Circulating Tumor DNA Guided Treatment Monitoring in Advanced Lung Cancer

NCT ID: NCT05889247

Last Updated: 2026-01-09

Basic Information

• Recruitment Status: RECRUITING
• Clinical Phase: NA
• Total Enrollment: 350 participants
• Study Classification: INTERVENTIONAL
• Study Start Date: 2023-07-28
• Study Completion Date: 2032-06-30

Brief Summary

The study is a prospective randomized interventional study including patients with advanced non-small cell lung cancer, receiving immunotherapy, with the aim of optimizing treatment monitoring. The study aims to investigate the clinical utility of liquid biopsy monitoring in order to reduce the numbers of inefficient treatments and needless toxicity - and to explore the cost-effectiveness and cost-utility of introducing liquid biopsy monitoring in daily clinical practice.

Detailed Description

Lung cancer is the leading cause of cancer-related death worldwide with Non-Small Cell Lung Cancer (NSCLC) being the most common subtype. Performance status deterioration due to progressive symptoms and toxicity by treatments are major challenges in managing advanced NSCLC patients. Moreover, standard treatment monitoring by radiologic scans is often imprecise. This technology has limited sensitivity as only a visible increase or decrease in tumor mass can be evaluated, making interpretation challenging and conclusions of whether patients benefit from treatment indefinite. Interpretation of radiologic scans has been further challenged after implementation of immunotherapy, causing immunotherapy-induced recruitment of immune cells resembling increment in tumor size, called "pseudo-progression." More sensitive methods are highly needed to reduce ineffective treatments and needless toxicity. Liquid biopsy has the potential to overcome these challenges by measuring molecular changes with high precision in a dynamic manner. Recent studies have demonstrated its promising potential as a biomarker predictive of treatment efficacy and overall survival. In a recent real-life study, investigators found that ctDNA measurements could reduce 33% of likely inefficient treatments and clarify 79% of non-conclusive CT-scans, highlighting the clinical potential. A randomized interventional multicenter study will be performed, investigating the true clinical potenial of liquid biopsy compared to standard monitoring by radiological scans. A total of 350 patients with advanced NSCLC will be included in the study from three Departments of Clinical Oncology.
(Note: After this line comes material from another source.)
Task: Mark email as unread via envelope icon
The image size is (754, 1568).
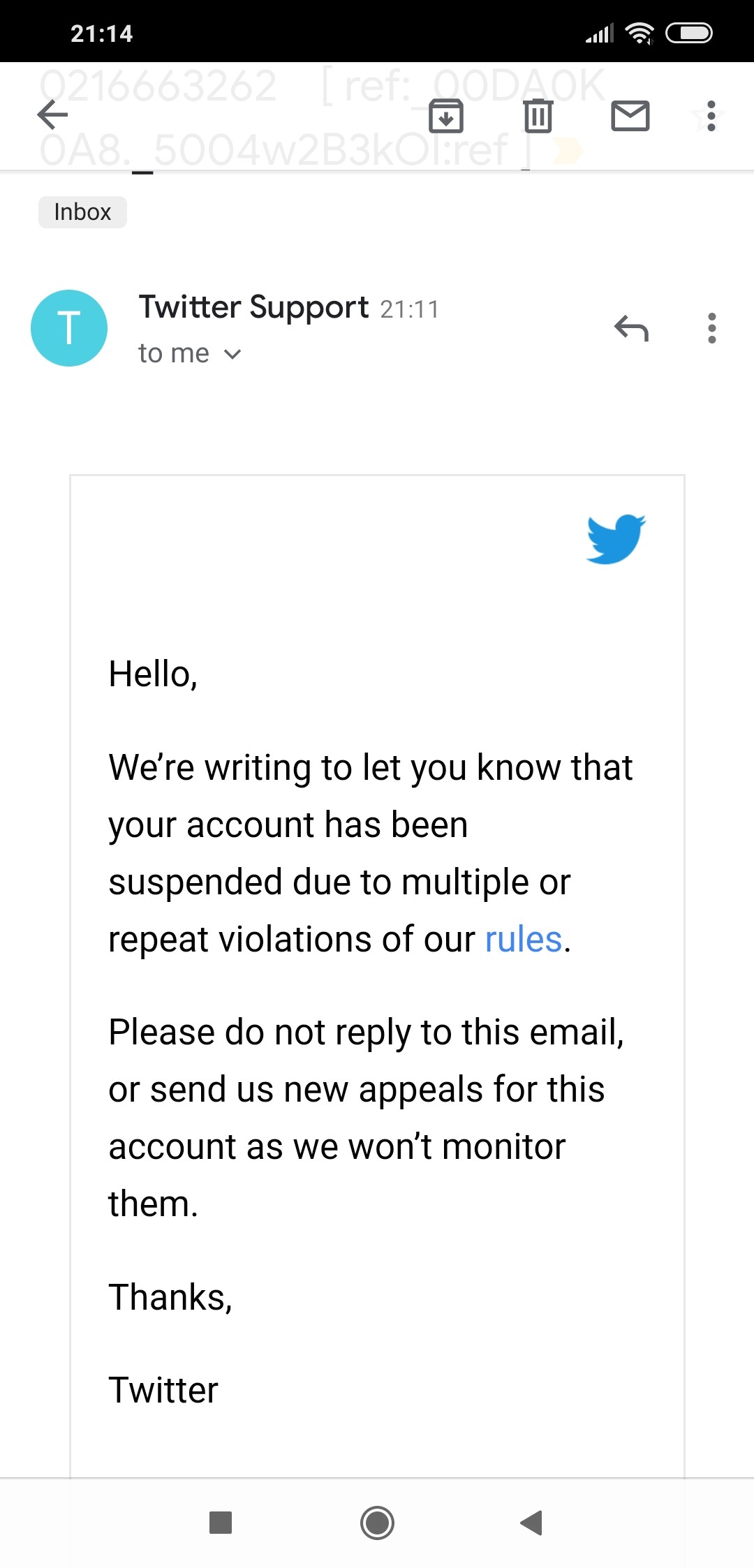Action: point(630,115)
In the interventional arm, liquid biopsy monitoring will be the basis for treatment discontinuation before the standard two years of immunotherapy in patients reaching a complete molecular response in plasma. Thus clarifying the question if treatment duration can be reduced for the benefit of patients and health cost.

Conditions

Non-small Cell Lung Cancer Metastatic

Study Design

• Allocation Method: RANDOMIZED
• Intervention Model: PARALLEL
• Primary Study Purpose: TREATMENT
• Blinding Strategy: SINGLE

Study Groups

ctDNA monitoring

Treatment monitoring by longitudinal circulating tumor DNA measurements and Quality of Life assessments

Group Type: EXPERIMENTAL

Circulating tumor DNA treatment monitoring

Intervention Type: OTHER

A comparison of treatment monitoring by circulating tumor DNA and CT scans (standard) in patients with newly diagnosed advanced Non-Small Cell Lung Cancer (NSCLC)

CT scan monitoring

Treatment monitoring by longitudinal CT scans (standard) and Quality of Life Assessments

Group Type: NO_INTERVENTION

No interventions assigned to this group

Interventions

Circulating tumor DNA treatment monitoring

A comparison of treatment monitoring by circulating tumor DNA and CT scans (standard) in patients with newly diagnosed advanced Non-Small Cell Lung Cancer (NSCLC)

Intervention Type: OTHER

Other Intervention Names

Quality of Life assessments

Eligibility Criteria

Inclusion Criteria

• Newly diagnosed, histologically verified, Non-Small Cell Lung Cancer (NSCLC)
• Advanced or locally advanced disease without curative intended treatment options
• Age > 18 years
• Eastern Cooperative Oncology Group (ECOG) score of Performance Status (PS) 0-1
• Measurable disease according to the iRECIST criteria version 1.1.
• Eligible to first line immunotherapy (monotherapy)
• Signed informed consent

Exclusion Criteria

• Targetable alterations in EGFR, ALK or ROS-1
• Other active cancers

• Eligible Sex: ALL
• Accepts Healthy Volunteers: No

Sponsors

Zealand University Hospital

OTHER

Sponsor Role: lead

Responsible Party

Malene Støchel Frank

Medical Oncologist, PhD

Responsibility Role: PRINCIPAL_INVESTIGATOR

Locations

Department of Clinical Oncology

Hillerød, Region H, Denmark

Site Status: RECRUITING

Department of Clinical Oncology and Palliative Care

Næstved, Region Sjælland, Denmark

Site Status: RECRUITING

Department of Clinical Oncology and Palliative Care

Roskilde, Region Sjælland, Denmark

Site Status: RECRUITING

Department of Oncology

Aalborg, , Denmark

Site Status: NOT_YET_RECRUITING

Department of Oncology

Vejle, , Denmark

Site Status: NOT_YET_RECRUITING

Countries

Denmark

Facility Contacts

Stine Wahlstrøm, Medical Oncologist

Role: primary

stine.wahlstroem.03@regionh.dk

+45 48296103

Malene S Frank, Medical Oncologist

Role: backup

malf@regionsjaelland.dk

Malene Støchkel Frank, MD, PhD

Role: primary

malf@regionsjaelland.dk

56513279 ext. 45

Michael Elmkvist Andersen, MD

Role: backup

mielan@regionsjaelland.dk

Malene Støchkel Frank, MD, PhD

Role: primary

malf@regionsjaelland.dk

56513279 ext. 45

Michael Elmkvist Andersen, MD

Role: backup

mielan@regionsjaelland.dk

Weronika Maria Szejniuk, MD, PhD

Role: primary

Christa Haugaard Nyhus, MD

Role: primary

Torben Frøstrup Hansen, Professor

Role: backup

Other Identifiers

SJ-1011

Identifier Type: -

Identifier Source: org_study_id